Men’s Basketball: Otto Landrum turns in career day as BU upsets Lafayette

Featured image by Jacob Ireland

By Brendan Galvin

When you’re at rock bottom, the only way is up. 

After an abysmal game on Wednesday night against Army, a game in which it was outscored by 17 points in the second half, there weren’t many bright spots for the Boston University men’s basketball heading into their weekend matchup against undefeated-in-conference Lafayette. 

Enter Otto Landrum.

In his second straight game coming off the bench after starting every game prior to Wednesday, he presented his case for being inserted back into the starting five. 

Landrum poured in a career-high and a team-season-high 26 points en route to a huge 62-48 victory for the Terriers (8-13, 3-5 PL) on the road at Lafayette (8-13, 7-1 PL) on Saturday. 

It was a defensive battle throughout the game, with the Terriers forcing 14 turnovers and giving the ball up 11 times themselves. With neither team having a scorer averaging more than 10 points, someone had to step up. 

Just one game after going scoreless (0-for-4 FG) in 21 minutes of play, Landrum responded with a career game. In addition to his 26 points, he hauled in nine rebounds and sent back three shots, turning the Leopards over twice. 

The Terriers were without senior Anthony Morales for a second straight game, and taking into consideration big men sophomore Malcolm Chimezie and senior Andrew Patnode already out due to injury, BU was low in size. 

“The history of our program since I’ve been here, has been somebody goes down, somebody always has stepped up, when we’ve needed it,” said BU head coach Joe Jones. “Sometimes, somebody’s loss is somebody else’s gain when we have a lot of good players.” 

That was the story of Saturday’s game from the Terriers, with junior guards Ethan Okwuosa and Ben Palacios supporting Landrum’s effort.
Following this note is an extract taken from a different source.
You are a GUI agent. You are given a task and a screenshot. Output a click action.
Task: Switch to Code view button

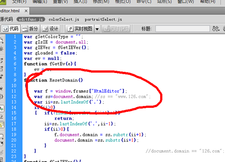tap(11, 29)
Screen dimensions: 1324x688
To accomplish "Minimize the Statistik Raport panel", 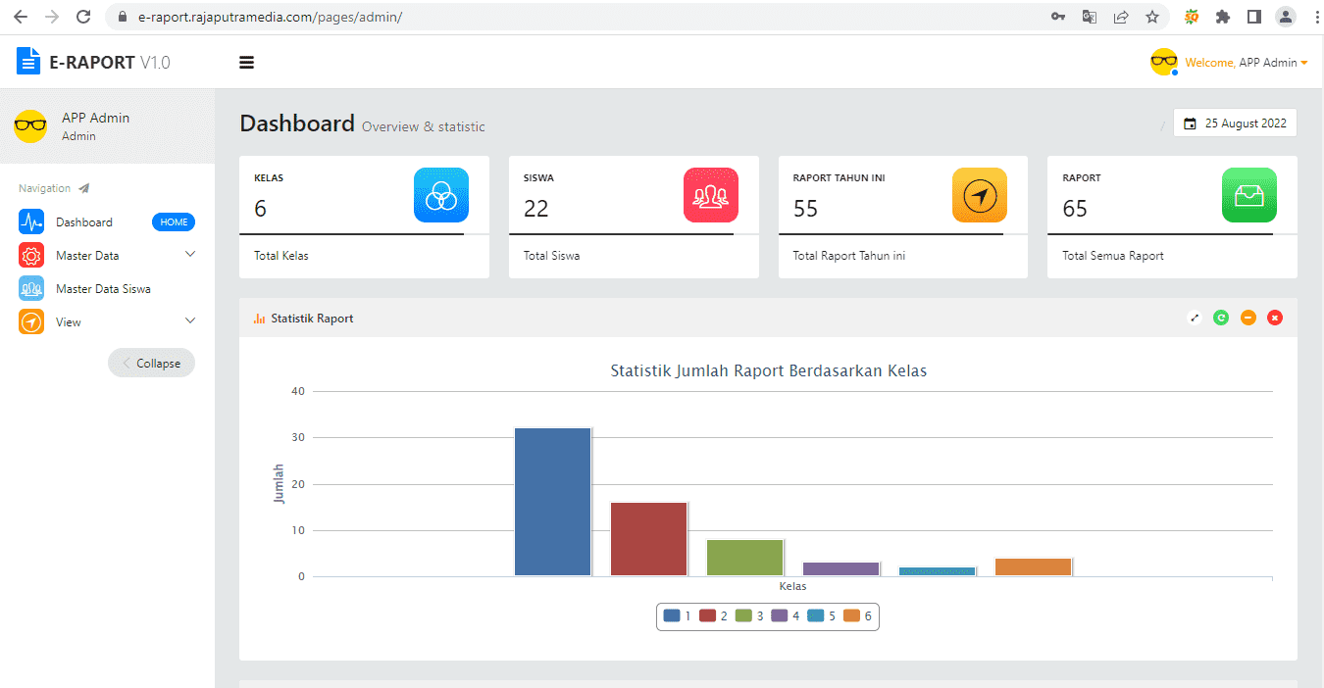I will point(1248,318).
Okwousa scored seven points and brought in five boards, while Palacios scored eight, going 2-for-3 from deep. 

Jones was proud of the team’s success, but wants to continue to change the team’s plan of attack away from shooting almost 24 threes per game, and making only about seven. 

“We’re just trying to change our identity a little bit and get them focused on more of the things that give you a chance to play with more force offensively,” he said.

What made the difference in the end between BU and Lafayette was the Terriers finally, finally, playing a complete, 40-minute game. Too many times this year the team has squandered a second-half lead after playing a strong first half on both sides of the ball. 

BU led by seven going into the half against Army, only to give up that lead and put themselves in a hole too deep to dig themselves out of. 

On Saturday, every punch Lafayette threw was answered with a punch of the Terriers’ own. When senior guard Kyle Jenkins knocked down a 3 to cut the Terrier lead to just six with seven minutes to go, freshman wing Matai Baptiste answered with a 3 of his own on the other side of the court, and scored a minute later to bring BU’s lead back to 11. 

“Tonight, we were just much better, more locked into what we needed to do to win. We just played with more force,” Jones said. 

The Terriers have some much-needed confidence heading into a showdown with Holy Cross, who sits just one game behind BU in the Patriot League standings. 

“We have to learn how to play more to our strengths as a team, and then we got to be the toughest team in the league,” Jones said. “We’ve got to be willing to sacrifice and fight and scrap defensively, and if we can do that, we can play with anybody.”